My Insurance vs. Their Insurance
When you loan your car to someone, they are also borrowing your insurance. Even if they have their own coverage, California is an at-fault state, which means the person who caused the accident must pay the damages. Your friend’s insurance will be used first, but as we mentioned before, if the coverage amounts are low, the person they hurt could come after your insurance as a backup.
This can lead to a lot of legal confusion and potential bad blood between you and your friend. If their insurance only has the minimum amounts and these don’t cover the medical costs, your friend could file a third-party claim against your insurance to pay the rest. The injured person could also decide to file a claim on your policy.
Finally, if your friend had no insurance at all, you could be forced to file a lawsuit to recover any extra money you have to pay out-of-pocket once your insurance has been exhausted. It can get complicated very quickly, and you could need the help of a qualified attorney to sort it out.
California’s Fault Rule for Accidents
When someone causes a crash in California, they are considered at fault and liable for all resulting damages. Their policy may cover most or all of the expenses, but if it doesn’t, the person who was hurt can seek payment from additional sources. When your friend causes a wreck, they must pay first, but the plaintiff can come after your insurance.
If your friend was in a crash that wasn’t their fault, then you and your friend can seek restitution from the other driver’s insurance or file a lawsuit against them. You can recover both medical expenses and vehicle repair costs this way.
Proving fault can be difficult and requires high-quality evidence to show what happened. A skilled attorney can gather video, photos, accident scene investigation reports, medical bills, witness statements, and other documentation to show who played what part in the crash. This can protect you from paying more than is necessary.

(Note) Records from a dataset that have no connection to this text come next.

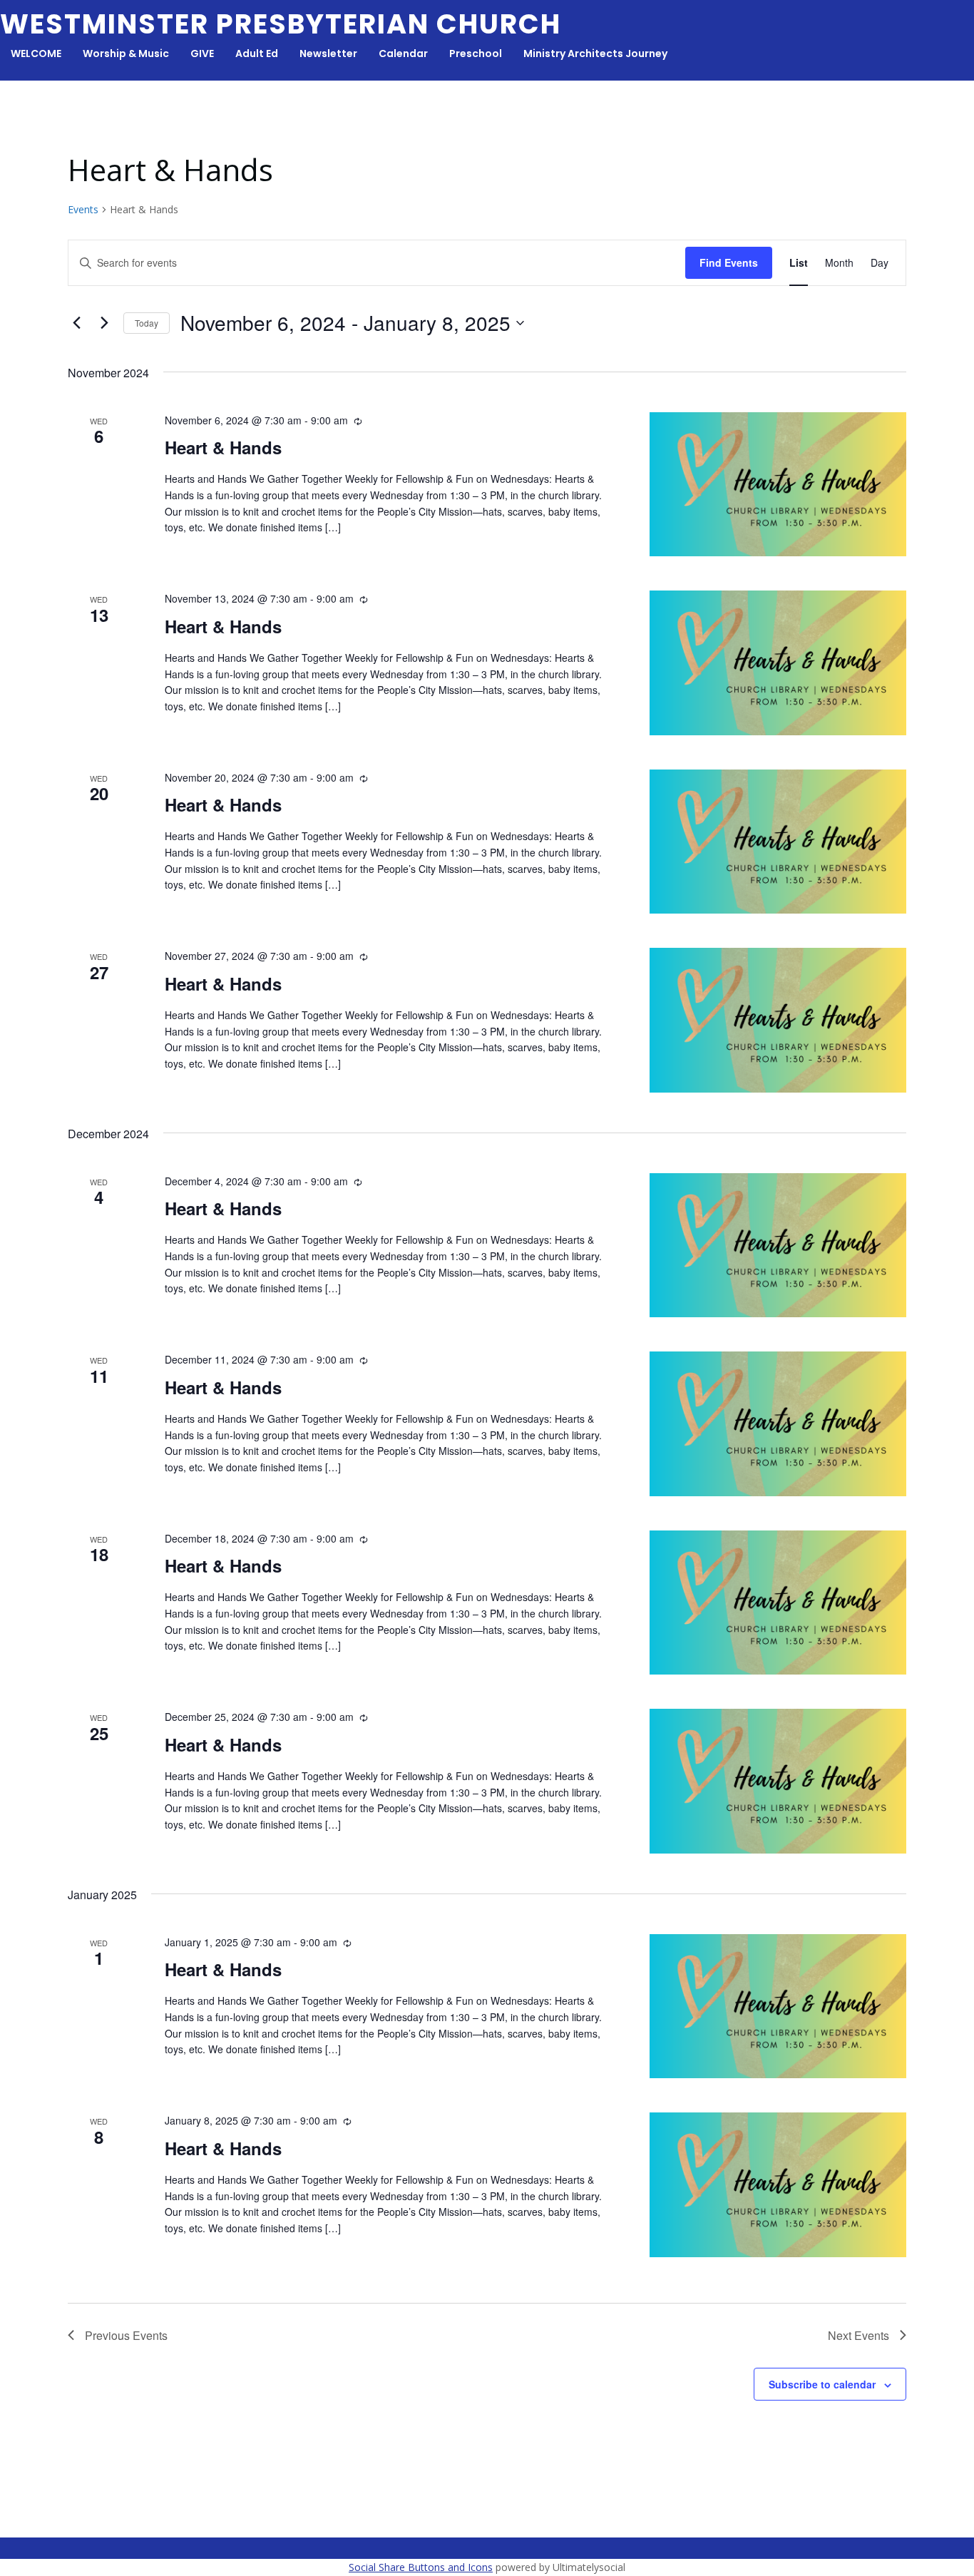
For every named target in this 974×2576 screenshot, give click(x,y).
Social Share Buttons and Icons (421, 2567)
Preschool (475, 53)
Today (146, 323)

When Someone Drives Your Car Without Permission
While you are usually aware of when someone else is driving your car, there are some cases where it might be taken without your permission. In these situations, your insurance will not cover any accidents. These instances include:
- You didn’t give them permission: If a friend takes your car, but you told them not to or you didn’t know they took it, their coverage will pay first. However, the injured person may still try to sue you for compensation, and you’ll have to prove you didn’t give the driver permission.
- You’ve excluded the driver from your coverage: You can tell your insurance to exclude someone from your policy. If they take your car, your insurance will not cover their accident.
If Your Car Is Stolen
Whether a friend or a stranger steals your car, if it’s taken without your knowledge or permission, then you are not required to pay any bills. The driver is using it without authorization, so you aren’t responsible for what they do with it. A good way to strengthen your claim that you are not liable for damages is to produce a police report of the theft.

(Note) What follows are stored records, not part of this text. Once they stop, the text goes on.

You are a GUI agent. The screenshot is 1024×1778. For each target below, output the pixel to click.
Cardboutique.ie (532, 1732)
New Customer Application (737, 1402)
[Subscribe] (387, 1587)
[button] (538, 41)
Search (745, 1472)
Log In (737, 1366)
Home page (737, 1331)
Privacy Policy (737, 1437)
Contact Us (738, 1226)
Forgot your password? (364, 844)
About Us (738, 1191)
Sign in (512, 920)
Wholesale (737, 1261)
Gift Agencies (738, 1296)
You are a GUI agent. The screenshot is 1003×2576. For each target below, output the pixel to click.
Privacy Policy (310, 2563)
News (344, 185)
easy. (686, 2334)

Understand Your Liability With Help From a Reputable Attorney
Perhaps the best advice on letting a friend borrow your car is: don’t. Although they may be someone you trust, you can never predict the circumstances that could lead to a crash. You could be forced to pay bills for an accident you didn’t cause, on top of potentially losing a friend in the insurance fight that might follow.
Regardless of how minor the crash is, you should take steps to understand who is liable by consulting with an experienced personal injury lawyer.